Article first published as Book Review: The Woman in White by Wilkie Collins on Blogcritics


The Woman in White” by Wilkie Collins was published as a newspaper serial in 1859. In 1860 a collected edition of the chapters was published in book form. The fictional story is considered to be one of the first mystery novels, as well as one of the finest.

Book Review: The Woman in White by Wilkie CollinsMy rating for The Woman in White – 4
How fine you ask? Buy “The Woman in White” and find out*
More books by Wilkie Collins*


Even though this is a Victorian novel, it is still gripping, engaging and a page turner. The characters created by Collins are three dimensional, vivid, intelligent, thought provoking and sometimes hilarious even by today’s standards. The story is not told in a straight narrative form, but rather in a series of letters, first hand accounts, diaries and dispositions by the main characters, as well as some supporting characters.

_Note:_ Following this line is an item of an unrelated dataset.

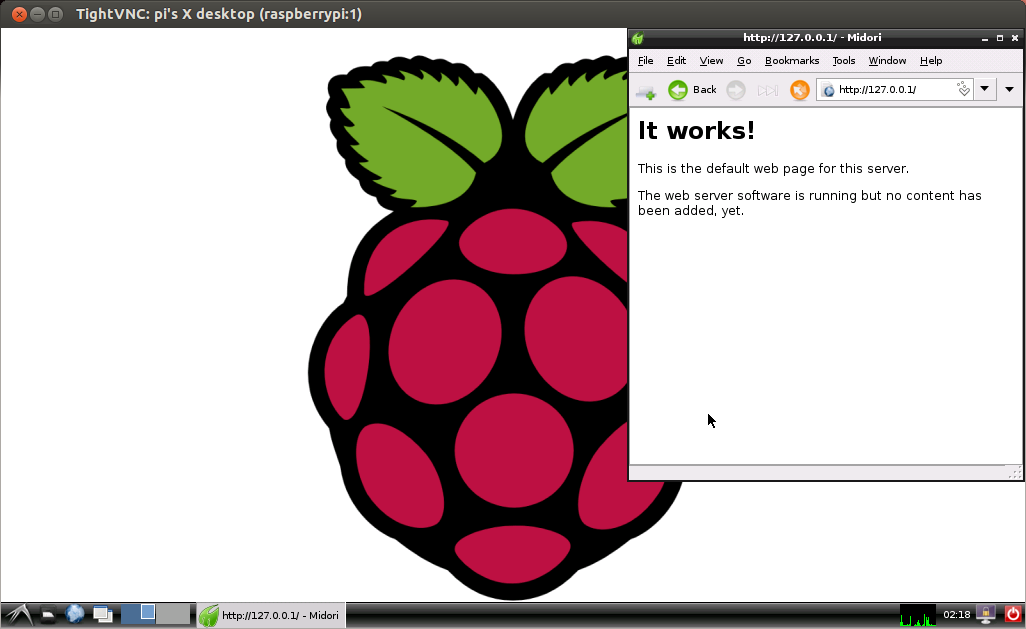The image size is (1026, 629).
Task: Click the greyed-out Forward arrow button
Action: 736,90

Since this novel was first serialized, every chapter ends with a twist to keep the readers coming back, that is not to say that there aren’t many twists in the chapters themselves. As a detective novel, the narrative is faithful to the art of investigation. Walter Hartright, the one who is doing the investigation, doesn’t only talk to witnesses, but also minor characters who can give him background on those he is investigating.

However, “The Woman in White” is not a only a mystery but also a Gothic romance where a man and woman give up almost everything to be together. The author moves the story precisely, gracefully and with wonderful prose and a narrative style which reminded me of Charles Dickens. The plot is complex, twisted engaging yet realistic and easy to digest.

One of the most wonderful things about this book is the fantastic supporting cast. Count Fosco, the main villain, is a Victorian Tony Soprano, with the same charm, body type and villainous and cunning initiatives. Frederick Fairlie, an effeminate hypochondriac, had me laughing out loud, as well as the first several appearances of the Italian Professor Pesca.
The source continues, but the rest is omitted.